The first twist is that for attractive candidates with good internships, most conventional recruiting is basically done by November. National firms with prestigious programs will complete MOST of their hiring from intern pools. They’ll then swarm on campus to fill in gaps based on need while there are still candidates they like around. Then it’s over. In 2008-9 this varied as hiring was waayyy down, but it’s the case for “normal” markets. So you have to hit it hard, early and with a plan.
Another important twist is that this time through the process, you hopefully have an offer in hand. If so, this means you have a baseline offer and can focus time only on what seems more interesting to you. For many, they can target 1 or 2 firms and be satisfied. Many won’t even look beyond their offer if it’s a knockout and they like the firm. This is a big blessing and hugely narrows your search costs.
Note how much space this opens up for other candidates. Some of the “best” candidates are off the market. It’s like a sports draft.

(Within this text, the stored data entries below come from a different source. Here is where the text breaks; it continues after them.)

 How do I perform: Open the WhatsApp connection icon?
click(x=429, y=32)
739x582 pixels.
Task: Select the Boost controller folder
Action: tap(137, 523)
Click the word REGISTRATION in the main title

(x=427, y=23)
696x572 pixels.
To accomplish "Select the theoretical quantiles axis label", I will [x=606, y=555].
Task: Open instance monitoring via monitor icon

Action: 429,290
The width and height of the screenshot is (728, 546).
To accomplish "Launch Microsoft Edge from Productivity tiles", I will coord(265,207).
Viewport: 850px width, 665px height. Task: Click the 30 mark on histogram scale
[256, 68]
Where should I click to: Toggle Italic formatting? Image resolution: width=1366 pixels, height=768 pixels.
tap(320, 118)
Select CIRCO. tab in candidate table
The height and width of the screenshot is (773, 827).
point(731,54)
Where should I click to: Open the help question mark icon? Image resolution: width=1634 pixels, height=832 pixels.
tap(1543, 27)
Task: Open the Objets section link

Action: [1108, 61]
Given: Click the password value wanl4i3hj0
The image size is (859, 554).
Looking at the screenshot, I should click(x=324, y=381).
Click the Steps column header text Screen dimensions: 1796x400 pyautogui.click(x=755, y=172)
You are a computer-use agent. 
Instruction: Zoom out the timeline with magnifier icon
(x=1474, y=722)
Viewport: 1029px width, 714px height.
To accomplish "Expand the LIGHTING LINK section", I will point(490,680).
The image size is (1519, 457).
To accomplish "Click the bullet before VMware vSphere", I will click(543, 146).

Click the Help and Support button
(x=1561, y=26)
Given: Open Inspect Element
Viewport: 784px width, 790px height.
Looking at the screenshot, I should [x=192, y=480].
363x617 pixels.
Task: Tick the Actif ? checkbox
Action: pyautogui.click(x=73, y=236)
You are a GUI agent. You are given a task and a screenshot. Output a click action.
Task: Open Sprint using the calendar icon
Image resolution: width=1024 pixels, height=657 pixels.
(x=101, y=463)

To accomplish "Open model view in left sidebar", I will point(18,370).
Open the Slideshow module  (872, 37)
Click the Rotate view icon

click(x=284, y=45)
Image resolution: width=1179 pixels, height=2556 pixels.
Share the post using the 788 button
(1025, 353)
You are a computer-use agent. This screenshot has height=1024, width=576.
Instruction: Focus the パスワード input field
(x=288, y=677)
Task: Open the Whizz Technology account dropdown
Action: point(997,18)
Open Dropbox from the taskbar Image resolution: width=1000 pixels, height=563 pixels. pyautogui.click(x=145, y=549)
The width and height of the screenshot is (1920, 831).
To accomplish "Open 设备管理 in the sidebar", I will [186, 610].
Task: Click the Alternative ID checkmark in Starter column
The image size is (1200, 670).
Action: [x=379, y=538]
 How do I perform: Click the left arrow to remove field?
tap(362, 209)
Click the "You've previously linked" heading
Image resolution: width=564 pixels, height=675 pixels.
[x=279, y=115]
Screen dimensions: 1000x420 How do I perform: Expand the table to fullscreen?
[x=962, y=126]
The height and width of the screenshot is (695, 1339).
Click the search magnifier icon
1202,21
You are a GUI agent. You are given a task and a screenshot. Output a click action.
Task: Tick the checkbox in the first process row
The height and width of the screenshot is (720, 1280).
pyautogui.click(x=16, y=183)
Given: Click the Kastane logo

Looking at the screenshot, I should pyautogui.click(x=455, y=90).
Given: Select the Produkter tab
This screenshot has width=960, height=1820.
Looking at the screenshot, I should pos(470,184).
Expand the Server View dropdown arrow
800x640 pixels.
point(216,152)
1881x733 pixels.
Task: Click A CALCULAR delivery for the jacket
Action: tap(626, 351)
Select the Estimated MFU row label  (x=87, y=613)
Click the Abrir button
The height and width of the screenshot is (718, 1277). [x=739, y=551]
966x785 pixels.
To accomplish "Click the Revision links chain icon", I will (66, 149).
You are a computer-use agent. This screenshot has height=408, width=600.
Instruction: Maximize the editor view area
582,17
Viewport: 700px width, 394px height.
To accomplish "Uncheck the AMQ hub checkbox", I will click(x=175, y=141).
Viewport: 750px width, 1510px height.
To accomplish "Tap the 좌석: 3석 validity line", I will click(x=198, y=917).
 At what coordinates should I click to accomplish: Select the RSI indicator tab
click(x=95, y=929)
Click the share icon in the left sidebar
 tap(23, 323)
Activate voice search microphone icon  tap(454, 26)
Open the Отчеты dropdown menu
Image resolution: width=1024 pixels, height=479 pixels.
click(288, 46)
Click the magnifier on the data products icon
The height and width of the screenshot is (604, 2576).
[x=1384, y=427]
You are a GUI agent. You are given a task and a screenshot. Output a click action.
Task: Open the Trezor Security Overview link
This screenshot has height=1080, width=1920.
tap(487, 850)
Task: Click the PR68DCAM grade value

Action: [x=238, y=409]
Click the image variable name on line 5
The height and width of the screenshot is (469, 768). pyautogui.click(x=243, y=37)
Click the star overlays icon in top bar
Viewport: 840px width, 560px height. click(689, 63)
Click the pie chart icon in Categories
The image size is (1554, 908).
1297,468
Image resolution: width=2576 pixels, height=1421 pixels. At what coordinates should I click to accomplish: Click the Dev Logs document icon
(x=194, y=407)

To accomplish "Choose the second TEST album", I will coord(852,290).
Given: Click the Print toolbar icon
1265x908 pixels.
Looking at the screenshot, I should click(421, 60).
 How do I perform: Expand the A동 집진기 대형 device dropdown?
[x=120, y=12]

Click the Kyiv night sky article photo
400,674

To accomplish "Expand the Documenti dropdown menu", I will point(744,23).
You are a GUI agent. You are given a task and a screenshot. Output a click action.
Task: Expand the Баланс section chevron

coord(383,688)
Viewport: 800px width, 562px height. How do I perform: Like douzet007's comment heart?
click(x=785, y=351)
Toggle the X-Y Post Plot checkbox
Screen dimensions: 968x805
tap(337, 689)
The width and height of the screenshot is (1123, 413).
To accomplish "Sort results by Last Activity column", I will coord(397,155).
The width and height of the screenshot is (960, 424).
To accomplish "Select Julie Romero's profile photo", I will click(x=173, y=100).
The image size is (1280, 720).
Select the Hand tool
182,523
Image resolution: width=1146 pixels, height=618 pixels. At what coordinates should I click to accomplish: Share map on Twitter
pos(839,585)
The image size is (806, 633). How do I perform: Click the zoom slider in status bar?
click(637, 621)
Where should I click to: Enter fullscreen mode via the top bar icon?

You draft differently in the 4th round than in the 1st. There may still be great value, but candidates in this tier aren’t “perfect” (ie: scores, grades, school, experience etc.) So you can talk your way into great positions. Be sure to find out if any firms handled their summer internships poorly. They will be more hard pressed to hire in Fall for full time and represent a great opportunity for candidates.
Because you now have a summer at a firm under your belt, you also know more. You can use this learning to more effectively target (or re-think) your search. For me, a summer CPG/Brand Management internship helped me cross it off the list. “Consulting, here I come!”
If your search continues into Spring, no worries. There are many firms that don’t have full fledged recruiting engines. They will tend to hire to need and closer to actual start dates. So February thru May can yield some wonderful positions. But these will be a bit more opportunistic and you’ll have to keep your eyes and ears open.